- **Brano di partenza**

----------------

In realtà poeti e cantautori hanno per secoli preferito soggetti legati alla natura, alla persona ed alle relazioni umane.

Già Orazio espresse la propensione per i boschi e lo stesso concetto ritroviamo in Petrarca, mentre G. Leopardi immaginava una “Vita solitaria” e G. D’annunzio esprimeva la sua contrarietà per la vita in città che definiva addirittura funesta. 

Occorre attendere la seconda rivoluzione industriale perché la città entri con forza non solo nella poesia, ma anche nella canzone d’autore, nella pittura, nella scultura ed ovviamente nell’architettura.

Sicuramente in tale direzione nei componimenti poetici gioca già un ruolo importante il tema della relazione con il luogo natio, come avviene ad esempio in G. Carducci, G. Pascoli, A. Manzoni, U. Saba o C. Sbarbaro, ma a partire dall’esposizione di Londra del 1851 e da quella di Parigi del 1899 la città irrompe nel mondo della poesia e dell’arte con il totem della merce che per molti finisce per diventare il nuovo idolo da porre al centro della riflessione.

La città stessa diviene così un bene da consumare con pregi e difetti e cattura poeti e scrittori a partire dal simbolismo europeo di Baudelaire, Rimbaud o Verhaeren fino più tardi agli Scapigliati italiani come E. Praga o G. Camerana.

In Gozzano il rapporto con la città diventa lontano e sfuggente, mentre in Corazzini e Campana si entra nella tematica del paesaggio urbano passando dagli aspetti ossessivi alla costruzione di un vero e proprio sogno che sembra quasi concretizzarsi in Charles Bukowski nel componimento ” Una poesia è una città” dove scrive addirittura ” Una poesia è una città, una poesia è una nazione,

una poesia è il mondo …”. 

Con Beppe Panella siamo alla metropoli come spettacolo senza centro né periferia, mentre Alfonso Cardamone enuclea in ” ballata (della città) “,  il tentativo di ” smontare le città ” nelle ” precarie forme d’illusoria consistenza ” per ” puntare l’occhio disarmato a cogliere vendemmie sterili d’eventi “.

Come si vede il rapporto della poesia con la città non è stato né agevole e tantomeno conformista.

----------------

- **Elenco dati**

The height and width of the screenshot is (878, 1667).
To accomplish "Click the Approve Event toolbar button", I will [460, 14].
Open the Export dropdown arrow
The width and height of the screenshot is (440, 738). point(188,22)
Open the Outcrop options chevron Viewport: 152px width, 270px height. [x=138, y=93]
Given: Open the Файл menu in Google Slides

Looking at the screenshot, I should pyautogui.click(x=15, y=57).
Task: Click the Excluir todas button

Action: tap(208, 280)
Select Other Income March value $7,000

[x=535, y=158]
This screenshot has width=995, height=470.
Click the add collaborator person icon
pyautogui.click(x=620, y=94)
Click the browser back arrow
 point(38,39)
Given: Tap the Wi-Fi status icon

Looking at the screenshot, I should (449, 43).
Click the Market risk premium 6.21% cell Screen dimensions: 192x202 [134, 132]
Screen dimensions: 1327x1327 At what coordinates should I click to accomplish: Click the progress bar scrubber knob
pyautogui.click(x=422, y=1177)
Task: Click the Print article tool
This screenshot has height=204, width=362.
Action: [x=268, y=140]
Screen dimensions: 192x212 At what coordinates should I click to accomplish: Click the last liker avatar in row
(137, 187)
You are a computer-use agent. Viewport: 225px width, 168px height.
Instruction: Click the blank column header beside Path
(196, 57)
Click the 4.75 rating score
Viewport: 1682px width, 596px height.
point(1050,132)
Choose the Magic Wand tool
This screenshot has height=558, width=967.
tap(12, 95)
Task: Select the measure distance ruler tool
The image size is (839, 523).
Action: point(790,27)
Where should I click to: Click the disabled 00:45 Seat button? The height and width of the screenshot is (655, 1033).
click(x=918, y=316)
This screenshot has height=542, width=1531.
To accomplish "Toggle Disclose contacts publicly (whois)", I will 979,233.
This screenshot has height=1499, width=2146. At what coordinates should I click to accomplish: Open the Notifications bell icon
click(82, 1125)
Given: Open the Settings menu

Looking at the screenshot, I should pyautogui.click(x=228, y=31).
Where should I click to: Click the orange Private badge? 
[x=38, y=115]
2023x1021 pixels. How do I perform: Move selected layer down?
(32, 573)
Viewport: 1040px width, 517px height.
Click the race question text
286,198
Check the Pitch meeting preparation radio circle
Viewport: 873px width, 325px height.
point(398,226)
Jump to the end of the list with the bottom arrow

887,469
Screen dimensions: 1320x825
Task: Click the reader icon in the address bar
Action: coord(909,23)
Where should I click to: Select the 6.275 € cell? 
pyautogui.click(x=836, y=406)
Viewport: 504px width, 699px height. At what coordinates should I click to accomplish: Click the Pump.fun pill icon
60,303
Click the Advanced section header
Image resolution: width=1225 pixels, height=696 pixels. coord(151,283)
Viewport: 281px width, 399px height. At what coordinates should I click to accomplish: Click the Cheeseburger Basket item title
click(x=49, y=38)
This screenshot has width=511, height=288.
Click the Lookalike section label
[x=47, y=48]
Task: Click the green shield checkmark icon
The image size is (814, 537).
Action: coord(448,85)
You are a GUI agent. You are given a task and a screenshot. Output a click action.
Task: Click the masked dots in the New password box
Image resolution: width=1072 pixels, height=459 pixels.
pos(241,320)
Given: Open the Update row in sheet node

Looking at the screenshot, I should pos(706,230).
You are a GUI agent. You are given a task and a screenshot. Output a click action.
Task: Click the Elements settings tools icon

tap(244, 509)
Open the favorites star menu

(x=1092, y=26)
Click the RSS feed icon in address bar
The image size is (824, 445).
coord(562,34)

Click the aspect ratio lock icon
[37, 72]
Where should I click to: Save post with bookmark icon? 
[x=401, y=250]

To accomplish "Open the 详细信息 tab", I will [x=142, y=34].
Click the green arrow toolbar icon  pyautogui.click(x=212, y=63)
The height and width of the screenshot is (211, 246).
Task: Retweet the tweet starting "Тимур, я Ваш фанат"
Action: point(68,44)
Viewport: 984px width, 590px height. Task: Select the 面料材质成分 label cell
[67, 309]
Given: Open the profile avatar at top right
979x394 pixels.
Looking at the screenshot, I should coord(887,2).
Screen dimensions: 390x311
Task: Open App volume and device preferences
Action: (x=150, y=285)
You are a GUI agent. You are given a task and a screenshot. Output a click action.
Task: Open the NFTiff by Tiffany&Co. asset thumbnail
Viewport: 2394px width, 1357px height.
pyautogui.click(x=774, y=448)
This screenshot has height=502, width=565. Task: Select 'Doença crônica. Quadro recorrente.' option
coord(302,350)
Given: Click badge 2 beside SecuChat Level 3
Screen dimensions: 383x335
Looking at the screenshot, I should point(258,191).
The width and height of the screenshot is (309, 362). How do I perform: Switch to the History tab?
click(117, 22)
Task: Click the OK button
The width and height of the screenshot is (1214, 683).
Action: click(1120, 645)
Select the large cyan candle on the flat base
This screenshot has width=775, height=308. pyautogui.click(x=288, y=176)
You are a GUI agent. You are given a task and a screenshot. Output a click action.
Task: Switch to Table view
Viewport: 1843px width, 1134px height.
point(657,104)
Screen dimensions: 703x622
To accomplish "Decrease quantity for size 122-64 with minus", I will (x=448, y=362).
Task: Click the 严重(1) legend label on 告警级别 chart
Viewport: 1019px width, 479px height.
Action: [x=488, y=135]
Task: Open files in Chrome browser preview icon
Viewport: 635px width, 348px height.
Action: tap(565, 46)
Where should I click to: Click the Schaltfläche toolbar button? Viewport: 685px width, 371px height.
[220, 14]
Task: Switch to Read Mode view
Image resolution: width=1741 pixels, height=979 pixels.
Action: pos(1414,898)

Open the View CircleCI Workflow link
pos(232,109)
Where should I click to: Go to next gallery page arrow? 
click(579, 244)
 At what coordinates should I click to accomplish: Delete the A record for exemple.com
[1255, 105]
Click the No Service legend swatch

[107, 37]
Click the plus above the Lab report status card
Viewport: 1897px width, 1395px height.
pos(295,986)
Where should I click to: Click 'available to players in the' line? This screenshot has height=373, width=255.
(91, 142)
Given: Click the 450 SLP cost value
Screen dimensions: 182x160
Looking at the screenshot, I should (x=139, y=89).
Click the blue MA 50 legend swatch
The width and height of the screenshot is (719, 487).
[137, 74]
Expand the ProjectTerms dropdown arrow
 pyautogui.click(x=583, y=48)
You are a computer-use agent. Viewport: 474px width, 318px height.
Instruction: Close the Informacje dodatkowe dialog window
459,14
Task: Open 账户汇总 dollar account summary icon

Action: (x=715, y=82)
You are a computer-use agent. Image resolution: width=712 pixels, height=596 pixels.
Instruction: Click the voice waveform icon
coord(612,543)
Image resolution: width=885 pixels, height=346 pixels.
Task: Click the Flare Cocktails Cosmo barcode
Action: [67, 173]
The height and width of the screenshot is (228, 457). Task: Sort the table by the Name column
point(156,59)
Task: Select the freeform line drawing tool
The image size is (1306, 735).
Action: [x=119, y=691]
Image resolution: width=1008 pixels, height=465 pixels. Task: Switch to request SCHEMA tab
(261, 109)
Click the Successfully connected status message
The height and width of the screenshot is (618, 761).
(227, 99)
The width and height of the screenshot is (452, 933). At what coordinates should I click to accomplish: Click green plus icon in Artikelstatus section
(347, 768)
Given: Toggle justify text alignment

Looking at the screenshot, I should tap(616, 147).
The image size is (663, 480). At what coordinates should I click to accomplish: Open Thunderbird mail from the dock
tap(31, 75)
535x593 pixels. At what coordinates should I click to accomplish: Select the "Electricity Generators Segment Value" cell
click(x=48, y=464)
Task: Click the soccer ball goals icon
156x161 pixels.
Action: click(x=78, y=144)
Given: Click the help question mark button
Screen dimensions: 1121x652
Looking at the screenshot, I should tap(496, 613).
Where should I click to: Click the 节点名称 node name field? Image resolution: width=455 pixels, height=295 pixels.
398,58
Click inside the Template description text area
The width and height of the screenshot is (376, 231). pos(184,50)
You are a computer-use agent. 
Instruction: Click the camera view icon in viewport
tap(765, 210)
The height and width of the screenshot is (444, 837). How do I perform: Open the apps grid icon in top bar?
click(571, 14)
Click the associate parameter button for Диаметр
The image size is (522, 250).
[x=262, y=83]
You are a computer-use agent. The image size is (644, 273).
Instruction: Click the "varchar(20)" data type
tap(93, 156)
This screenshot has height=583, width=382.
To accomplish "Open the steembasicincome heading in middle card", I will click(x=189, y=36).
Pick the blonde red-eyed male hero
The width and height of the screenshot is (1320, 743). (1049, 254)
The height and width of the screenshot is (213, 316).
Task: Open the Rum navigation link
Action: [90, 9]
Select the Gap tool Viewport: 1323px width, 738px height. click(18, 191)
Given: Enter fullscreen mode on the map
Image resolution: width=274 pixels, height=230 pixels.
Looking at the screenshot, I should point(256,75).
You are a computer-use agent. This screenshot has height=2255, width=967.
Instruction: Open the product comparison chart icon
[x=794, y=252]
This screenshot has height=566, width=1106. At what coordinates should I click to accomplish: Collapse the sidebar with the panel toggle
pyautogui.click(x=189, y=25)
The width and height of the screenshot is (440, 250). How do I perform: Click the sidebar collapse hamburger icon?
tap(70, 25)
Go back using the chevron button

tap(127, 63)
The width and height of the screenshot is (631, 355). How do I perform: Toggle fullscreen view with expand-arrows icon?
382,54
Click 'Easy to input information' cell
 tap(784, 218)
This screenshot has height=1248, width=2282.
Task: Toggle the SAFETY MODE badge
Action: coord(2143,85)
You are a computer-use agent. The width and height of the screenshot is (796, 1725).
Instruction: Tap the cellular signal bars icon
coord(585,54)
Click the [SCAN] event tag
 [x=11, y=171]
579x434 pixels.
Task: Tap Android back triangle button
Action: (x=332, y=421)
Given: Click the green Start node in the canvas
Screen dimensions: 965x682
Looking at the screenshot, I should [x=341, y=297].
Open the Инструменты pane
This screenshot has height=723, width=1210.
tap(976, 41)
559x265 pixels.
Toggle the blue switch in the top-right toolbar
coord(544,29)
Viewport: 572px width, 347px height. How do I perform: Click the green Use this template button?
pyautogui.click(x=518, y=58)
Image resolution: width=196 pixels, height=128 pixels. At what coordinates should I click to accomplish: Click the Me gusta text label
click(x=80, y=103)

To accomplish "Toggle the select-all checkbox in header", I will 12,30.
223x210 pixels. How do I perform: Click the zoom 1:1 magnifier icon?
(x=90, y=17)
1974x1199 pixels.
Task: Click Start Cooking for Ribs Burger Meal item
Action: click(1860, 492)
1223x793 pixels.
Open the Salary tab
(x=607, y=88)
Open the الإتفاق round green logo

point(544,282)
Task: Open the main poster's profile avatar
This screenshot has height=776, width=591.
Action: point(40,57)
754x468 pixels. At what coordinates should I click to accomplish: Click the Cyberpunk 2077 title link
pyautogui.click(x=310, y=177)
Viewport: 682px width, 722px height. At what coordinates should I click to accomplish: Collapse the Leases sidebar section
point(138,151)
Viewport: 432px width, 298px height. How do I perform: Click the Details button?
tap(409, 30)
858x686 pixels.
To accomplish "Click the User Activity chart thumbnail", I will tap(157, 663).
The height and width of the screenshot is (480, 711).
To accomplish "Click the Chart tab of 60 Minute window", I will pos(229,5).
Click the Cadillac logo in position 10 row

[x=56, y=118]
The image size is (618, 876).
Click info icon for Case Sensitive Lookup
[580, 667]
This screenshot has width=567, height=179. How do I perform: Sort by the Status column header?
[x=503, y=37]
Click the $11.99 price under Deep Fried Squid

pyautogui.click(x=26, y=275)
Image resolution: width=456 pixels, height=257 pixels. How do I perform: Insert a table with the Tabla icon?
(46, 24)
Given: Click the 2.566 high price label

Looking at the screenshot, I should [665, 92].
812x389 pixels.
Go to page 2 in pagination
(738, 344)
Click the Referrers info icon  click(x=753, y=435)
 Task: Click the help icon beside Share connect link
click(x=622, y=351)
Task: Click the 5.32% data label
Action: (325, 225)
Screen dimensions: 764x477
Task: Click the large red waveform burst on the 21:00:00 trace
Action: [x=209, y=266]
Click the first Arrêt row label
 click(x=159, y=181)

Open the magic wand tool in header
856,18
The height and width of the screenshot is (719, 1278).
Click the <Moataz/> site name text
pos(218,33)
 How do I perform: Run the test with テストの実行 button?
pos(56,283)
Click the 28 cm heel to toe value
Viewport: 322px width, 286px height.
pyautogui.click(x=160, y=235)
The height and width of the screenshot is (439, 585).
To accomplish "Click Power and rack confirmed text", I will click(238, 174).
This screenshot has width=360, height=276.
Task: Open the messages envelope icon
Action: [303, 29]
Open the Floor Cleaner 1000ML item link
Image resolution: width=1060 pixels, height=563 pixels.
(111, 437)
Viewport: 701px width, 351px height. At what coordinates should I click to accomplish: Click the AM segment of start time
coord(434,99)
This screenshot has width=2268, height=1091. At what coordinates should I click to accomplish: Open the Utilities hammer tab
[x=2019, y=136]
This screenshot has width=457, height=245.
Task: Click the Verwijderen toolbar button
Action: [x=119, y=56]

----------------

- **Consegna**
Ricopia senza modifiche la parte del brano sulla poesia e la città che comincia con le parole “Con Beppe Panella” e si chiude dopo le parole “e tantomeno conformista.”.

- **Svolgimento**
Con Beppe Panella siamo alla metropoli come spettacolo senza centro né periferia, mentre Alfonso Cardamone enuclea in ” ballata (della città) “,  il tentativo di ” smontare le città ” nelle ” precarie forme d’illusoria consistenza ” per ” puntare l’occhio disarmato a cogliere vendemmie sterili d’eventi “.

Come si vede il rapporto della poesia con la città non è stato né agevole e tantomeno conformista.